- [Page extract]:
• • • •
Companies today understand that digital transformation is necessary for them to gain a competitive advantage.

However, many businesses don't have the in-house expertise needed to sustain or update complex applications that keep up with the evolving expectations and needs of customers.

At the same time, they've grown dependent on legacy applications that are no longer being supported by their solutions providers.

Optimation is a New Zealand-owned and operated IT service provider that has been stepping in to fill this gap.

Why outsource

Businesses decide to outsource for reasons that fit into three main categories:

Certainty of operation and focus

Many businesses aren't mature in how they support and operate their applications, but completely rely on them for the business to operate.

Outsourcing to an organisation whose core purpose is supporting those applications, who have a process in place, lets the business organise its resources in an efficient manner so it can focus on delivering value.

Risk mitigation

Businesses relying on legacy applications run two risks: operational and intellectual property (IP) risk.

Optimation Delivery General Manager David Norman says, “Unless you have enough scale and this is what you do, you can often miss things and have unexpected outages because you're not applying the right level of maintenance and focus to your applications.

Norman says increasingly, they're seeing IP risk as a big driver for business to outsource functions.

In some cases, a business builds an application and the number of people supporting it over time diminishes to the point where its mission-critical IP is stored only in the minds of a few key personnel.

Businesses rarely have methods of capturing that knowledge in a way that makes it available to everybody, thus finding themselves in a position where a handful of people are the only thing standing between them and a major issue.

“It's also very difficult to keep developers in the current environment - demand for developers is still really high,” says Norman.

Work in a small development team can become repetitive and boring, prompting developers to move elsewhere with their skills and sometimes, a business' IP, which raises a significant risk.

“You can wind up with technical debt if you don't have the skill in-house to understand and eliminate technical risk in a systematic way,” says Norman.

Innovation focus

Another reason people move or outsource business functions is the ability divert resources to drive customer benefits and understand their business.
• • • •
- [Information provided]:
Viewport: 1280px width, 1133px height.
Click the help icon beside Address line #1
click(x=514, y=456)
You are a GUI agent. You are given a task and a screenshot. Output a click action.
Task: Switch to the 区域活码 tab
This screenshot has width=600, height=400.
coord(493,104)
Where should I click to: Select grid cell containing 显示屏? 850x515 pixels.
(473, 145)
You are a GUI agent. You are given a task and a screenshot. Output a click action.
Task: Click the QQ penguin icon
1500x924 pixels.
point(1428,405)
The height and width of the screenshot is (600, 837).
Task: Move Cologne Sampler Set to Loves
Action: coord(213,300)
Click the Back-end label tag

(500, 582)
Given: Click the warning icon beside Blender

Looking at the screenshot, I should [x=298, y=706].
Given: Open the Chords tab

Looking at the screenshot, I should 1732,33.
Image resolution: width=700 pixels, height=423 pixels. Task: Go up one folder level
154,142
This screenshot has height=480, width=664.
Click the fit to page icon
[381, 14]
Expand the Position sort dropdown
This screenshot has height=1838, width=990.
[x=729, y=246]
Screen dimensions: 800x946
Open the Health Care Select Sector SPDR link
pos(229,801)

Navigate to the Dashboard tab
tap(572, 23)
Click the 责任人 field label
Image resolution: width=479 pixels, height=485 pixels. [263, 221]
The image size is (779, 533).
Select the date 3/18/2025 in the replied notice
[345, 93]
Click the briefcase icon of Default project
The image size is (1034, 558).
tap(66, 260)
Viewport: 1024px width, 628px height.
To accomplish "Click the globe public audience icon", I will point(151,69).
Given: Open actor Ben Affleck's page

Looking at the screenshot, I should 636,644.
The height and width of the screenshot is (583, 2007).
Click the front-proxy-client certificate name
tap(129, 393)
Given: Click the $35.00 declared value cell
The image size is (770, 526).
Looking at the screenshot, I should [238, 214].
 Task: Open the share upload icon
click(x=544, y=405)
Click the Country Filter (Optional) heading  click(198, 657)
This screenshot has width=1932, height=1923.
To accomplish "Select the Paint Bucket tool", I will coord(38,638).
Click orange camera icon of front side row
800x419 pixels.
• • • •
- [Exercise brief]: From the text on IT outsourcing, return the passage starting at "Certainty of operation" and ending at "property (IP) risk.", copied word for word.

- [The answer]:
Certainty of operation and focus

Many businesses aren't mature in how they support and operate their applications, but completely rely on them for the business to operate.

Outsourcing to an organisation whose core purpose is supporting those applications, who have a process in place, lets the business organise its resources in an efficient manner so it can focus on delivering value.

Risk mitigation

Businesses relying on legacy applications run two risks: operational and intellectual property (IP) risk.